Here are some methods I use to determine if they are doing a good job.
1. Defect rate - If they are constantly fixing bugs or you are required to have other developers go over their code and are constant finding basic problems, the developer isn't doing a good job.
2. Taking more time than expected/estimated to do a job. Obviously there's cases where requirements change or unknown issues pop up in the project. But if it's a constant issue, then there is either a problem with management/planning, or the developer isn't making good use of their time.
3. They constantly say "I'm (almost) done, just need to test". A good developer will test as they go along. Once the coding is done there should be very little additional testing that needs to be done.

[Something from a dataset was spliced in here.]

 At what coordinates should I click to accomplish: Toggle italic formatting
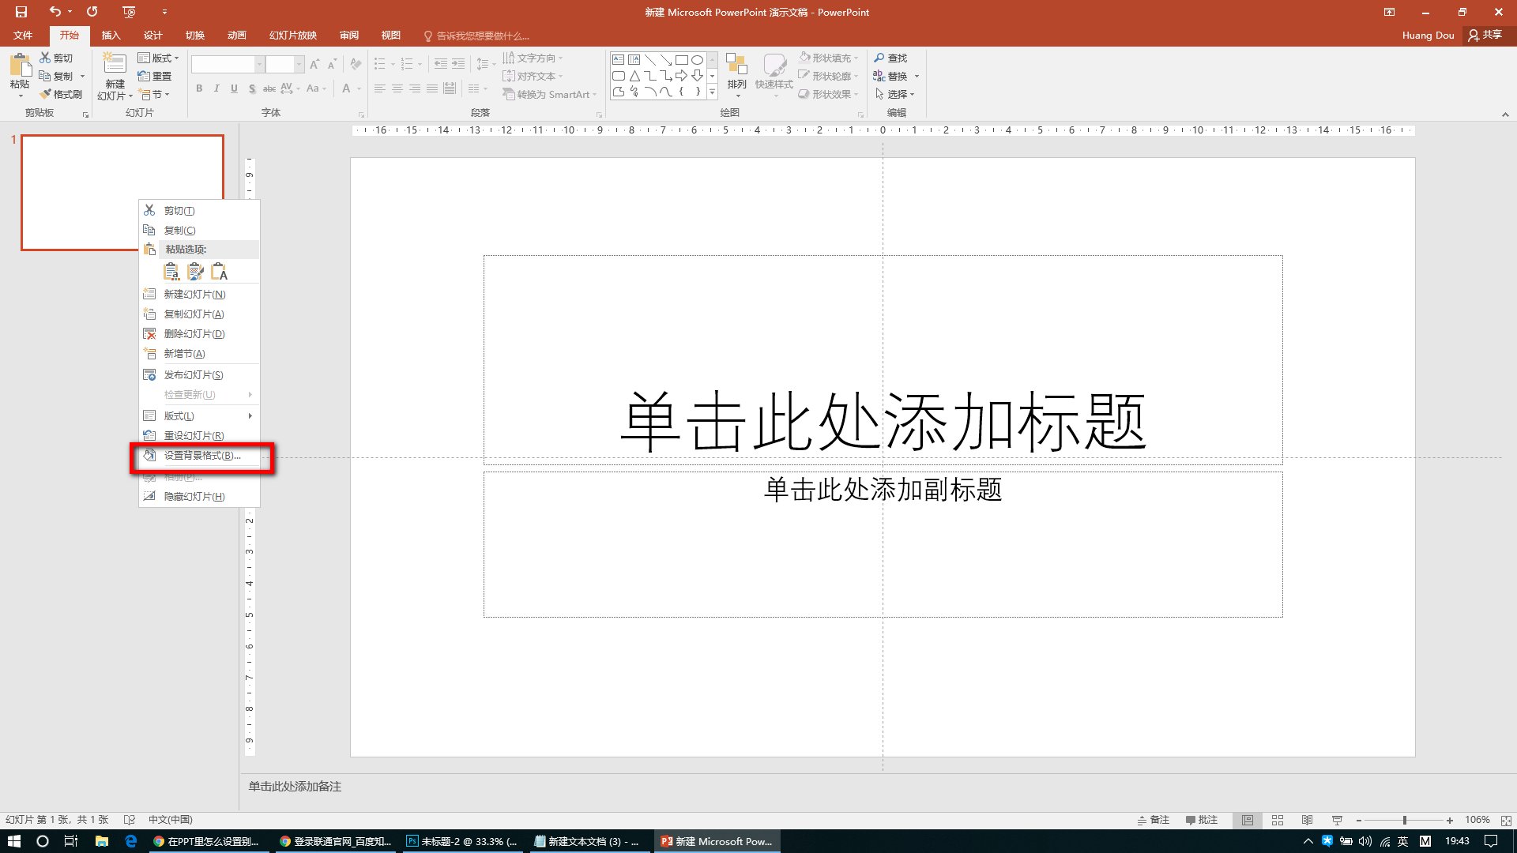click(x=216, y=88)
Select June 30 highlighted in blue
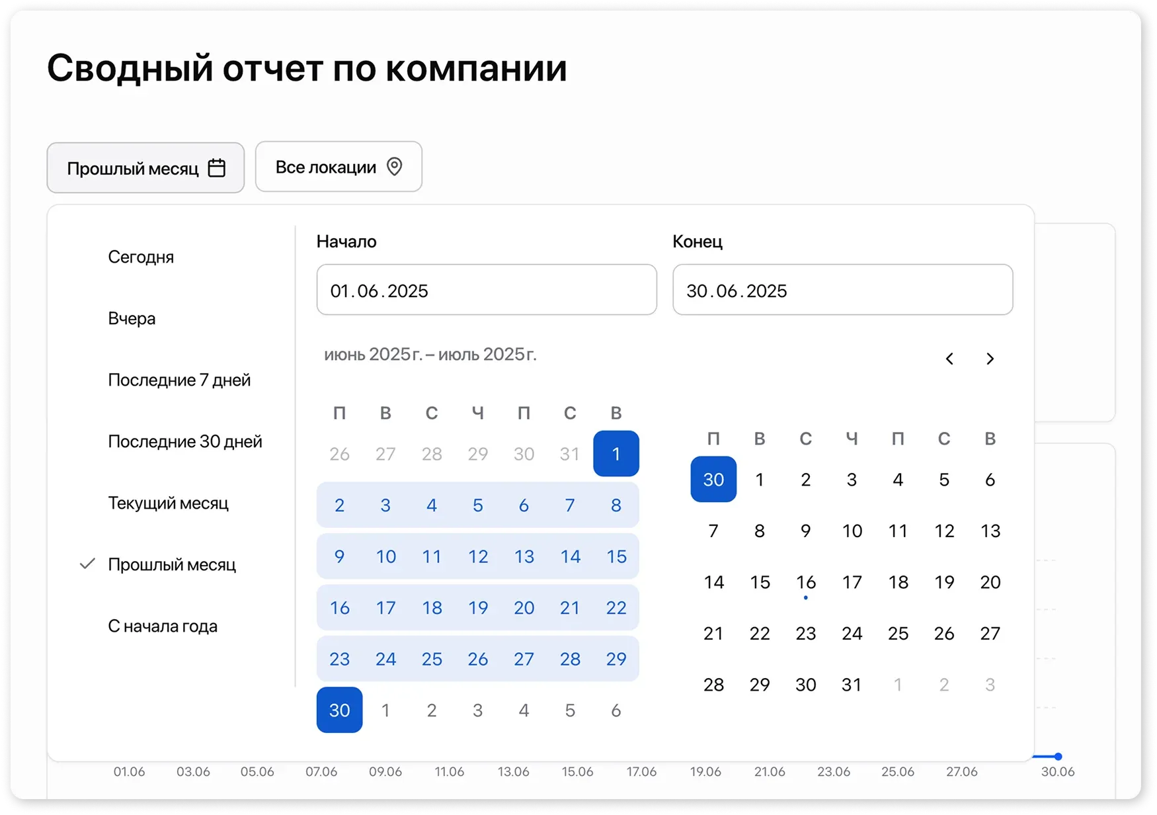 (x=339, y=710)
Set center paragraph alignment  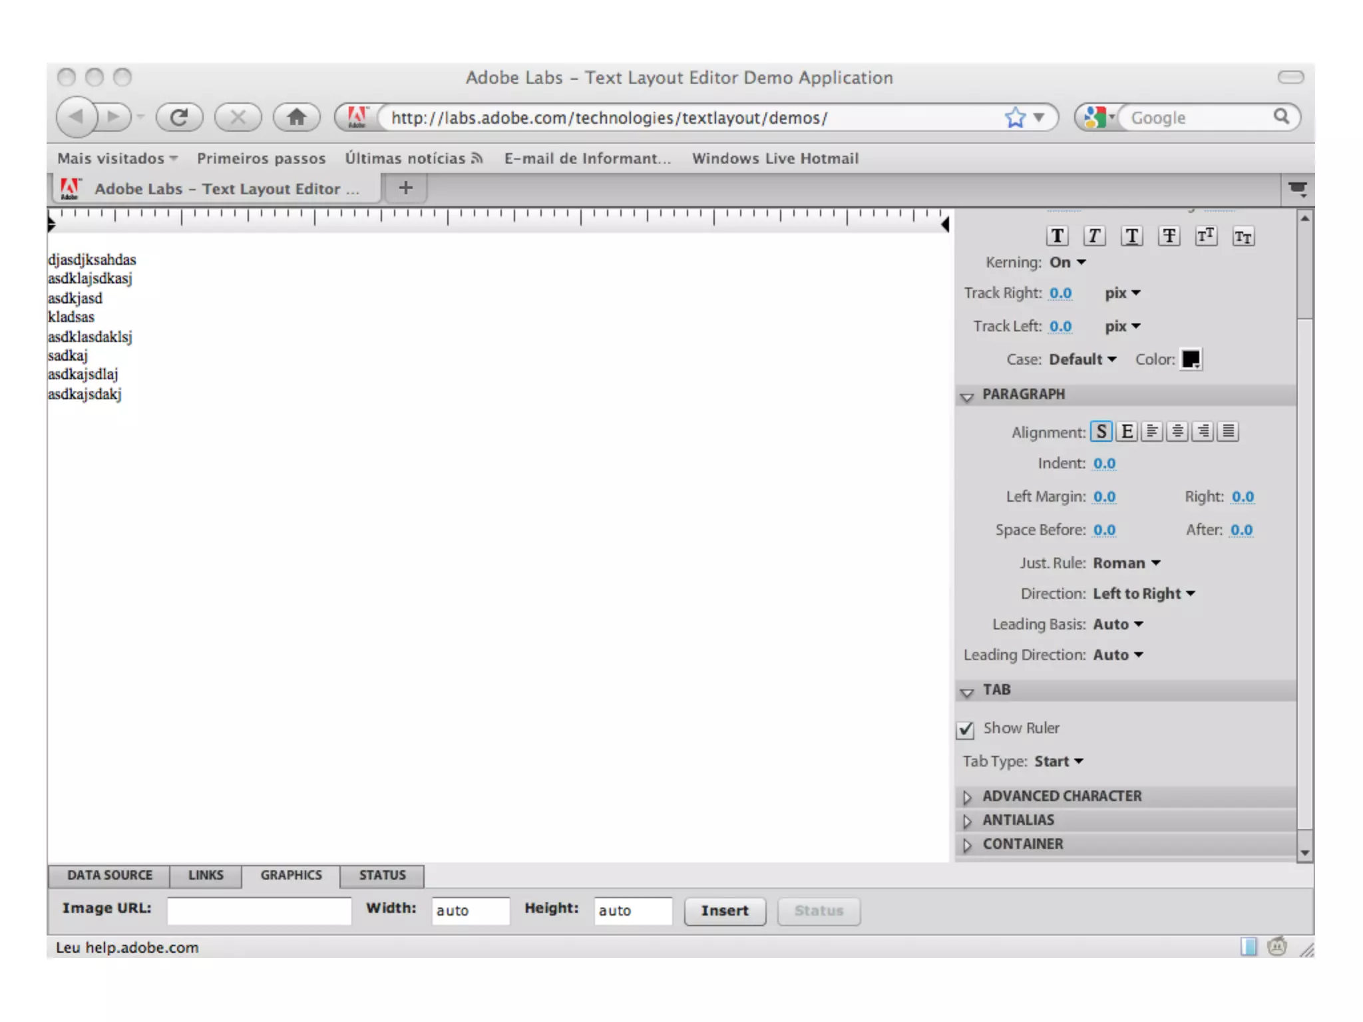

You reasonably certain that everything will work by the time coding is completed.
4. Constant needing to have stuff explained to them. If you constantly need to explain how something is supposed to be done, or have to explain the project 3 or 4 times, then the developer may have a problem. It may also be the case that you aren't explaining the project properly, however, a good developer will ask for clarification up-front instead of nodding yes, and coming back 3 days later with a bunch of questions, no code to show for the passage of time, or maybe even worse, a bunch of code that doesn't do what it's supposed to.
5. Finally, sleeping on the job, constantly late, or going home early or a combination of the above. You wouldn't think that sleeping on the job would be a big thing, but I've seen it happen more often than not. The causes of this could be anything from just bad time management to other things that are more understandable like a personal illness or a sick child/spouse or other personal problem. But the reason doesn't change the fact that the person is going to have performance problems. The employer should identify the problem and work with the employee to resolve the issue.
Finally. It's all about taking metrics in terms of defect rates and whether or not projects are completed on schedule. If they are doing well in these areas, they are probably doing a good job. The other stuff like showing up late or sleeping on the job really shouldn't matter that much as long as the person is getting their work done. But I haven't met a whole lot of people who can sleep/slack off at work while still getting the job done.